# RECORDS start

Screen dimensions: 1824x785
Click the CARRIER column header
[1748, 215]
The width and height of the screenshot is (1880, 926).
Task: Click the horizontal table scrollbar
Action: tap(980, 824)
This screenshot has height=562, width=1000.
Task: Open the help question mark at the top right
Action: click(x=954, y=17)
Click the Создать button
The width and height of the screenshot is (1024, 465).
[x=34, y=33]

# RECORDS end

Rewrite all of the material above, substituting "column heading" for "column header" and leaving everything else unchanged.

Screen dimensions: 1824x785
Click the CARRIER column heading
[1748, 215]
The width and height of the screenshot is (1880, 926).
Task: Click the horizontal table scrollbar
Action: tap(980, 824)
This screenshot has height=562, width=1000.
Task: Open the help question mark at the top right
Action: click(x=954, y=17)
Click the Создать button
The width and height of the screenshot is (1024, 465).
[x=34, y=33]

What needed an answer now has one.